And we’re back with another episode in Ashley’s quest to find a satisfying and great YA mystery. My latest victim (ha, murder mystery joke) is Truly Devious by Maureen Johnson. This review is not at all behind on the times. I mean, it’s not like the sequel was just released right? Oh, wait…
Who, What, Where?
Sixteen-year-old Stevie has an obsession with all things crime. Podcasts, mystery fiction, cold cases, you name it – Stevie is the expert and she dreams of one day becoming a great detective like her literary heroes. When she’s accepted into the exclusive, and extravagantly funded, Ellingham Academy, Stevie is surprised but also excited. Founded in the 1930s by business tycoon, Albert Ellingham, the school is famous for its troubled past involving two murders and the kidnapping of Ellingham’s family, all still unsolved. The only clue in the case: a morbid poem sent by someone known only as ‘Truly Devious’. When given the opportunity to choose a personal project, Steve’s choice is simple – solve the Ellingham murders. But when one of the students in her class dies mysteriously, Stevie begins to realise that perhaps real-life detective work is different from what she’d expected.
Weird but Fun
Although Truly Devious is a murder mystery and it’s obviously dealing with the darker side of human nature, Johnson’s style has this wonderfully quirky tone which I find really refreshing. It’s in the plot, the setting, the characters, everything really. It’s almost as though I recognise the fact that everything about the book is a little bit too odd to ever happen in real life – a school with a dark past, full of secret passageways, hidden in the mountains and inhabited by bizarrely talented teenagers. Yet, at the same time, because it’s so fun and eccentric, almost a tongue-in-cheek look at famous mystery books, I’m more than willing to invest in the idea of all of this happening for the purposes of a good story.

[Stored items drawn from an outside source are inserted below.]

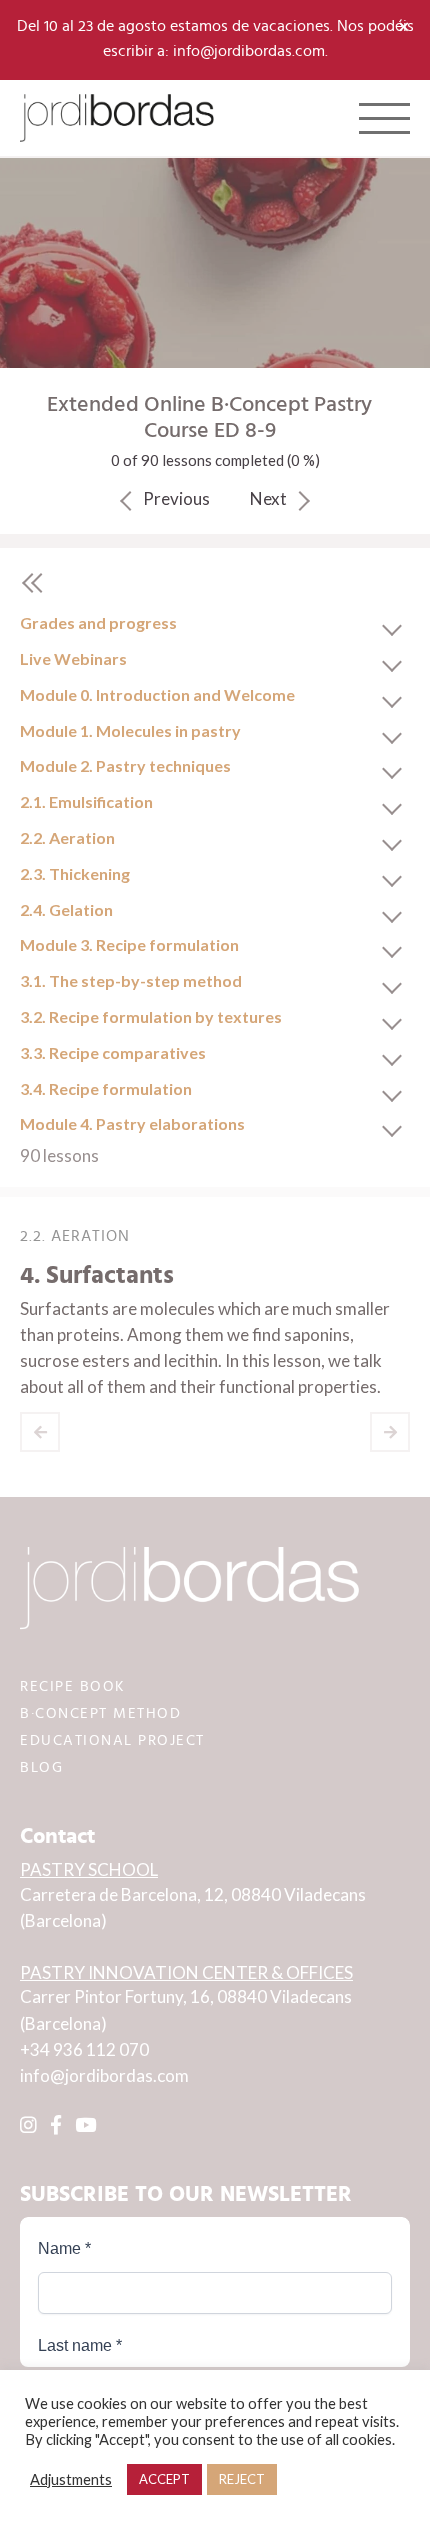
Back (32, 583)
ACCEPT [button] (164, 2479)
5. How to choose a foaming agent (390, 1432)
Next (268, 499)
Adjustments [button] (71, 2479)
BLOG (41, 1767)
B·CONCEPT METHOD (100, 1713)
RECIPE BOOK (73, 1686)
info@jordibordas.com (104, 2075)
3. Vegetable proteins (40, 1432)
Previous (176, 499)
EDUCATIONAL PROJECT (112, 1740)
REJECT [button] (242, 2479)
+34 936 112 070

Truly Devious is full of distinct and interesting characters. Because Ellingham Academy accepts such a wide range of students, similar only in the fact that they’re unique and talented, this creates a great cast for Johnson’s mystery. Aside from Stevie, there’s Ellie, the fruity artist, Nate, a moody & writers’ blocked author, David, the shifty and scruffily attractive video game designer, Hayes, the charming YouTube star, and Janelle, the genius metal sculptor, just to name a few. Seeing them all interact is rarely boring, sometimes even funny, and I look forward to spending more time with them in the sequels.
I found Stevie, herself, to be a likeable protagonist. She’s just so enthusiastic and determined. The girl has gumption, and I can’t help but admire that. I also love the fact that she has this deep vulnerable side to her in terms of her difficulties with people and anxiety attacks, but at the same time, she still maintains this great degree of sass and confidence.
The opening chapter of TD was great and grabbed me right away, but once we were introduced to Stevie, I found that it took a while for me to really get into the story. As I was reading I couldn’t help feeling like there was a lot of introductory stuff – Stevie coming to school, dealing with her parents, getting the tour, introducing Stevie’s classmates, etc. Some of this info is necessary but I do wish it had been condensed somewhat. What didn’t help is that the modern mystery doesn’t start until a fair way into the book and we’re fed info about the Ellingham affair very slowly throughout the story.
One of the things traditionally expected from a good ‘who dunnit?’ is an exciting but logical resolution to the big mystery. Truly Devious, yeah…it doesn’t have that. There are two overarching mysteries in this book – the Ellingham affair and the death of Hayes. With this being the first in a series of three books, I went into it knowing we wouldn’t get closure on the 30s mystery this early. However, what I didn’t expect was that we’d only get a partial solution to Hayes’ death. I. am. Offended. Agatha Christie would never have pulled this crap. Still, I have to give Johnson credit for quite a good character based twist in the last few lines of the book which should create some great tension in the sequel.
Despite the slow warm up and somewhat unsatisfying conclusion, I had a lot of fun with Truly Devious and greatly enjoyed its interesting blend of vintage mystery with contemporary YA fiction. I’ll definitely be reading the sequel to find out what happens next.